The unprecedented global financial crisis stemming rapidly and simultaneously around the global from the failure of Lehman Brothers, a U.S. investment bank, in September 2008, has significantly affected the worldfs real economies.
As one of the main factors escalating the global financial crisis and accelerating the collapse of the financial markets, much light was shed on the turmoil in the securitization markets brought about by the failure of the U.S. subprime loan market in 2007, together with highly leveraged transactions utilizing credit derivatives.
Among the issues and concerns being identified or linked with securitization, especially in the U.S., were the following: a higher-than-expected level of deterioration of the underlying assets of securitization products (such that poor assets were securitized with inadequate information disclosure to investors); ill-considered relaxation of the requirements for the issuance of securitization products; the moral hazard resulting from the ease of risk shifting; the rampant growth of securitization products that were excessively complex or highly leveraged; excessive reliance on rating agencies; and a decline in the reliability of the ratings. Thus, securitization clings to the image that securitization products are difficult to understand because of their schematic complexity. For these reasons, the trustworthiness of securitization has been adversely affected.
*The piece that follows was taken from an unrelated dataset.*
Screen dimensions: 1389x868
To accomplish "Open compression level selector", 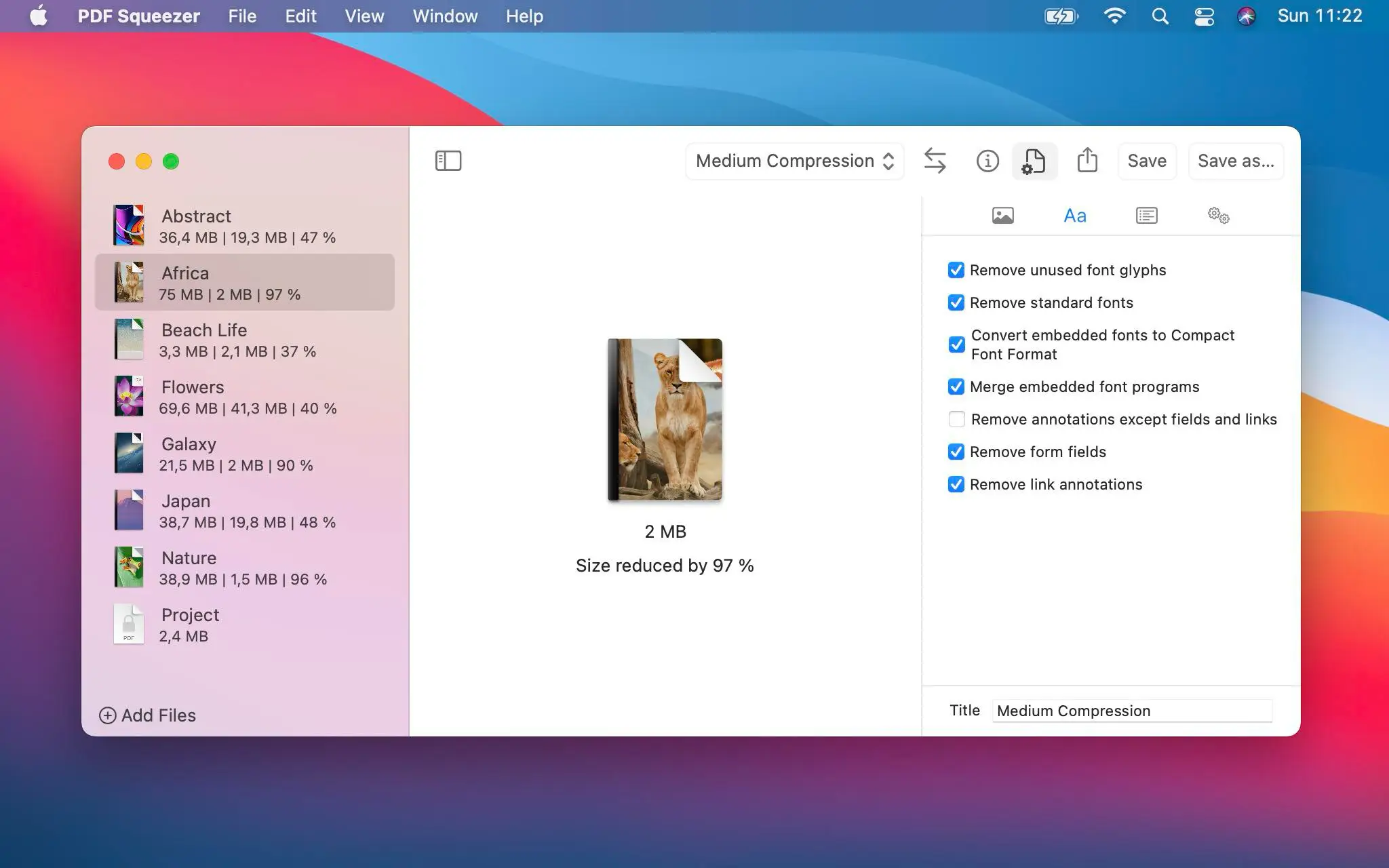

We believe, however, that the reasons for the existence of securitization, its role, and usefulness have not been lost.
Since the outbreak of the global financial crisis, there has been an unending stream of cases of forced bankruptcy due to deterioration in fund management. Looking at the current situation, we are renewing our awareness that a lifeline for corporate activities is to secure a diversified means of fund-raising without excessively relying on indirect financing, and the ability to easily raise funds at lower costs.
Securitization should perform the role of market-type indirect financing. Unquestionably, this scheme remains effective. A problem of reduced liquidity may separately occur in conjunction with a slowdown in the flow of funds into the securitization market. However, techniques of securitization themselves are useful as a means of financing that do not rely on the creditworthiness of the fund-raising party, but on the credit value of the underlying assets. We believe that appropriate devices, such as strict screening of the underlying assets for a securitization transaction, the adoption of a scheme with high legal stability, and the enhancement of transparency in the underlying assets of a securitization product, will eliminate many of the issues arising in connection with securitization products in the U.S.
Under the current difficult circumstances surrounding securitization, the Securitization Forum of Japan is now move than ever committed to widely disseminating the reason for the existence, role, and usefulness of securitization by thoroughly discussing and considering related issues; through policy proposals and other activities; and is also committed to realizing best practices while appropriately governing the market participants.